全く適正のない人間がヴァリアント・システムを使うと、自分の身体に戻れなくなる。例えば腕の一部が黒の装甲のままだったり、ひどい場合はまったく別の何かになってしまう。
天月は適正が高く、その症状を抑える薬を飲む事で人間の姿のままでいられた。
でも、その薬は症状を完璧に押さえられるわけじゃなかった。度重なるヴァリアント・システムの使用は使用者の身体を蝕んでく。

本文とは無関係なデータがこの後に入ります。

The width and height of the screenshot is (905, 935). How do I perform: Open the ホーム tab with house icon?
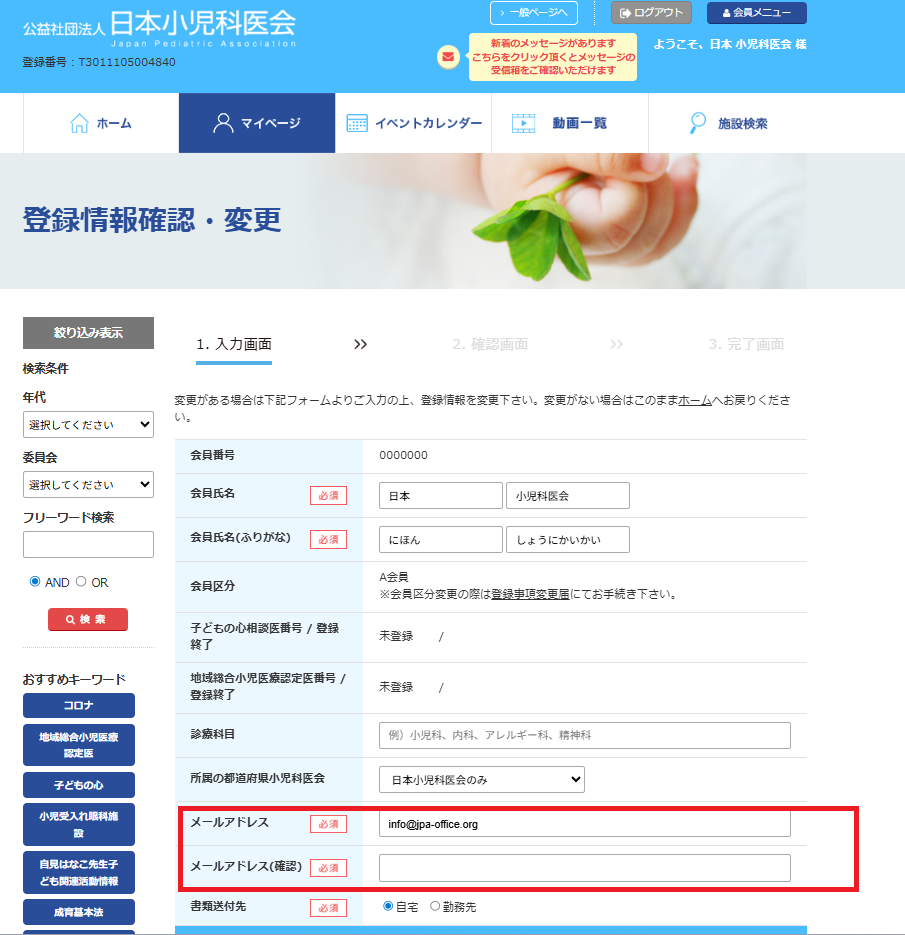point(101,123)
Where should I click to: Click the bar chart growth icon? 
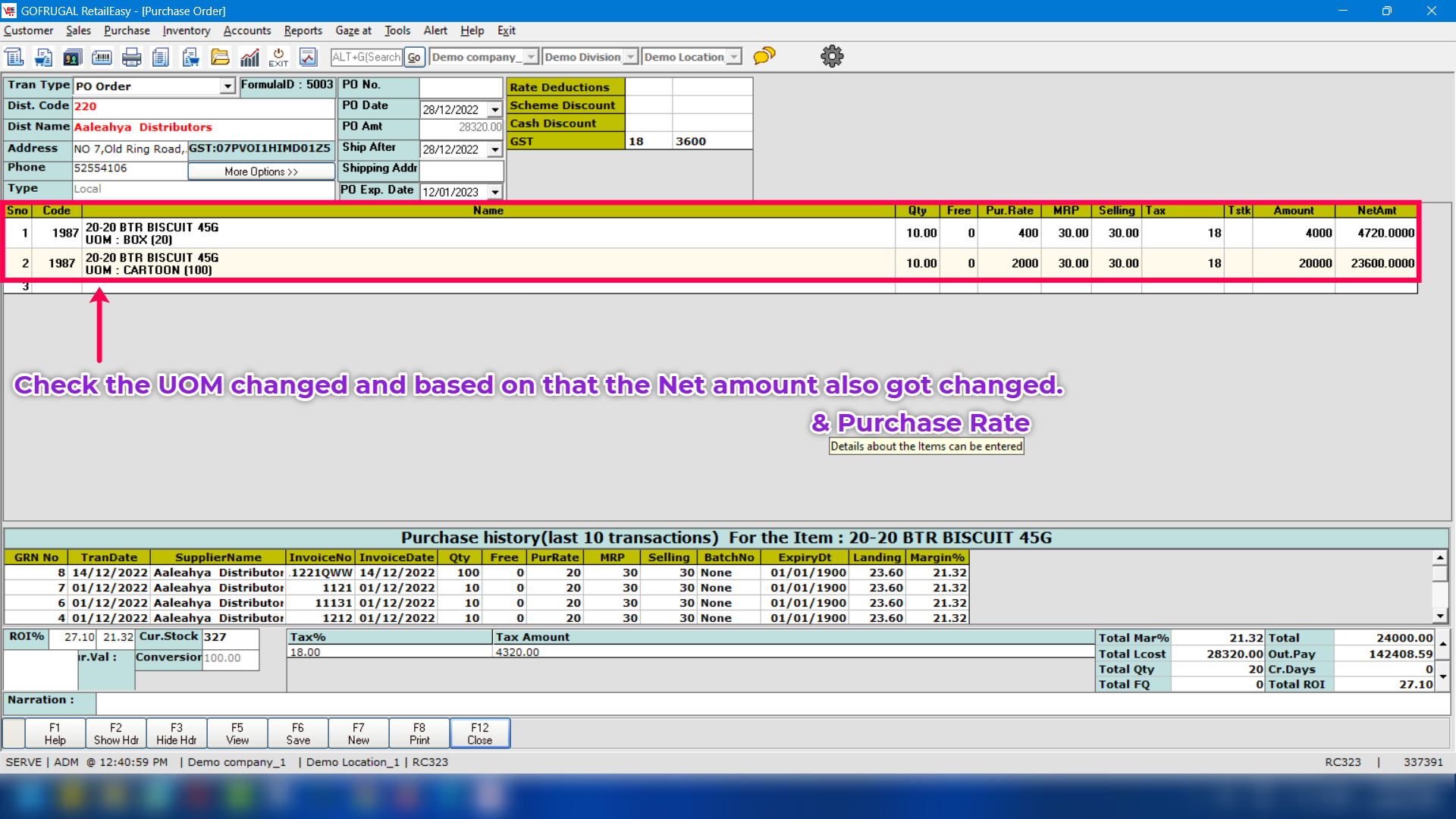pyautogui.click(x=249, y=57)
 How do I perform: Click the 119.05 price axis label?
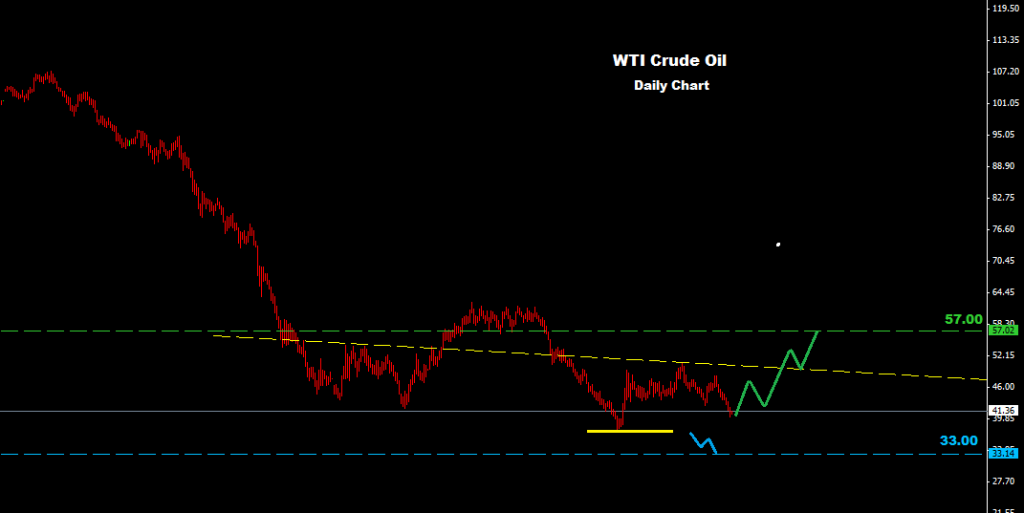pyautogui.click(x=1004, y=9)
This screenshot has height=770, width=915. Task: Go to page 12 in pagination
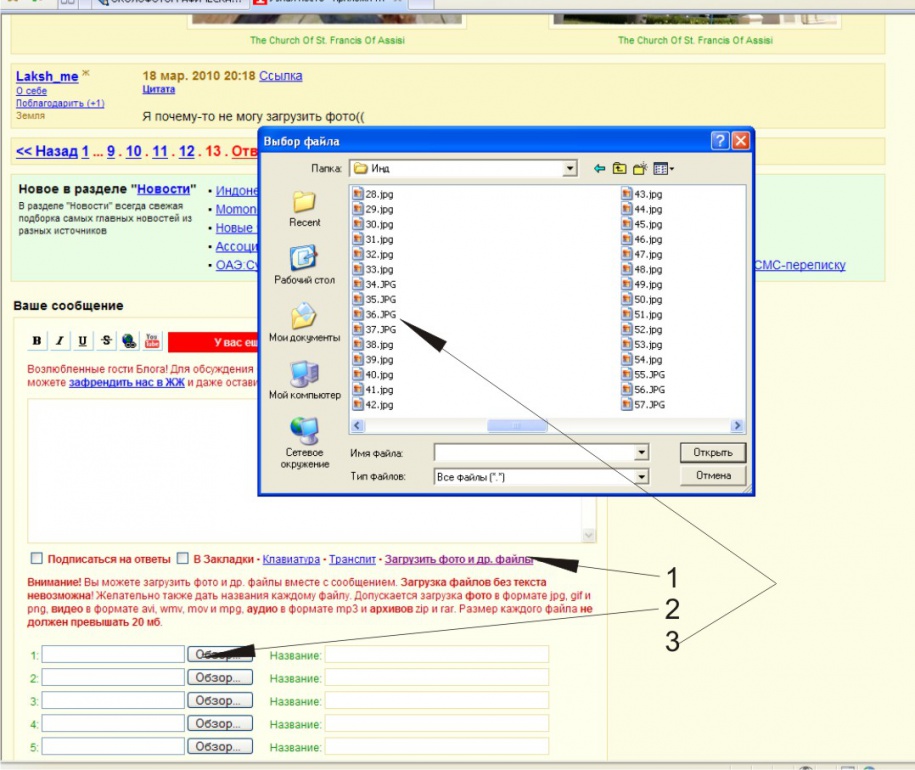coord(185,152)
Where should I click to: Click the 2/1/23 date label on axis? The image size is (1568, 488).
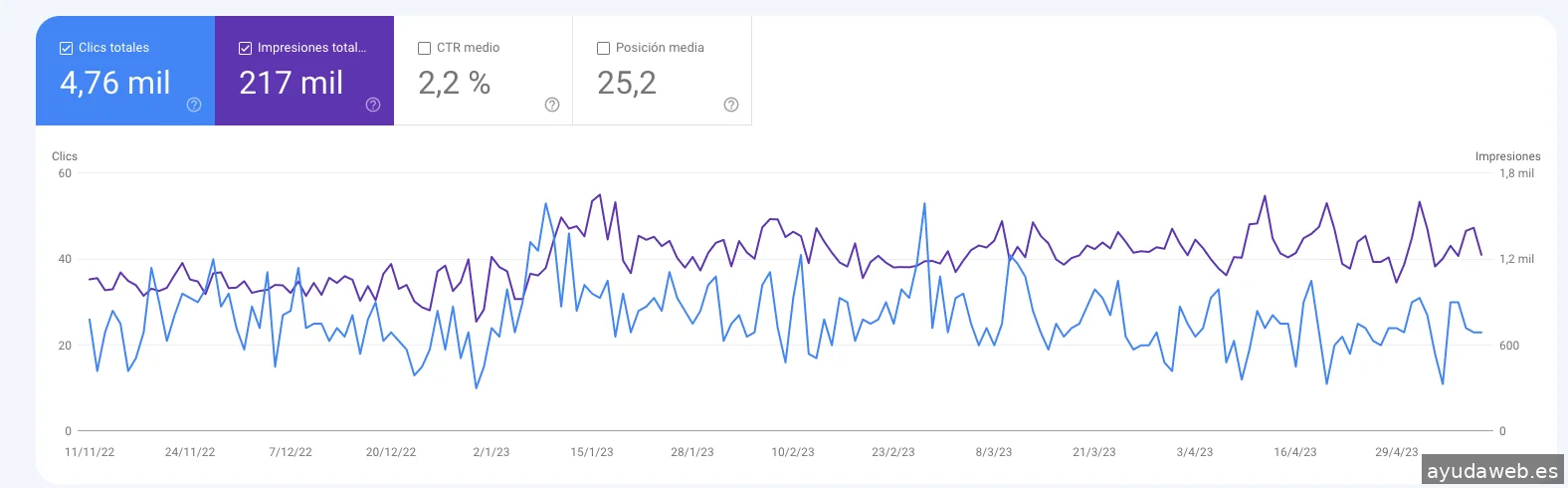[x=491, y=452]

それは天月も例外ではなく、彼女の身体は人のものから段々変わっていっていた。
天月の高い運動能力も感情が表に出にくいのも、その影響らしい。
このまま闘い続ければ、天月は人でない何かになり、そして最悪の場合、死んでしまう。
「さすがだ。あの数値は間違いじゃなかった。一週間でここまでできるようになるなんてね。それに、特に身体に異常も無い。最高だよ、久坂君」
一ノ宮博士が言うには、僕には天月以上の適正があるらしい。
エニティレイターの覚醒因子に侵食されにくいという、特異体質なんだそうだ。
天月もそうなのだが、僕の方が侵食を押さえ込む事ができるらしい。
なので、政府から後任の装着者が来るまでの助っ人ということで、僕が闘う事になった。
この街にいる変異種は残り三体。
それを僕が倒す事になった。
まるで僕がヒーローになったみたいで、少しワクワクしている。
「じゃあ今日は、飛行とその身体にある装備を扱う練習だ」
僕はそれに従い、博士の指定したコースを飛行する。
工場の中は適度に広く、そしていくつかの作業用の機械が配置されていた。
僕はバイプやベルトコンベアの間を縫って飛ぶ。
自分の思ったように飛べる。一週間前には考えられなかった事だ。
結局あの最初の戦闘ではバーニアを使わなかった。
使い方はわかっていたが、扱い方がわからなかったからだ。
でも今ではどうやって加速し、減速し、飛行すればいいのか、バッチリだ。
この一週間、僕は同好会の活動が終わると、毎日のようにトレーニングをしていた。
一ノ宮博士も言っていたが、ヴァリアント・システムは身体に装着するようなパワードスーツの類ではない。
自分の身体を作り変え、別の自分の身体を作り出す。
装着するのではなく、成る。
自分が今まで持っていた感覚が一瞬にして変わり、新しい感覚が全身に回っていく。
僕はそれを初回で適応できた稀有なパターンらしい。
だが、技術は皆無のため、ろくな闘い方ができない。
銃の扱い方一つをとってみても、照準はろくに定まらない、適当に撃っているだけ、残弾など全く考えないなど、例を上げればキリがない。